Given information ▸
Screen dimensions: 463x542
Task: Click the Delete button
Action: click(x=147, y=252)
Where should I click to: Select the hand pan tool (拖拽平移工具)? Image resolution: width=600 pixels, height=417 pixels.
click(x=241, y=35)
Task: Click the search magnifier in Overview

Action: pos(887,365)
---
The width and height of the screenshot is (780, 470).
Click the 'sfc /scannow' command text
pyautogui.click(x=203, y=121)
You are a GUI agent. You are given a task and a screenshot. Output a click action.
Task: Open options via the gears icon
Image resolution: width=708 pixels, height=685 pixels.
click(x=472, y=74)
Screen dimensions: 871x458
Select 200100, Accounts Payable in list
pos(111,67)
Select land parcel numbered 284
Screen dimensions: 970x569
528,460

Assigned task ▸ Which lines above hold the string "screenshot"? Copy every one of them.

Exercise solution ▸
The width and height of the screenshot is (780, 470).
You are a GUI agent. You are given a task and a screenshot. Output a click action.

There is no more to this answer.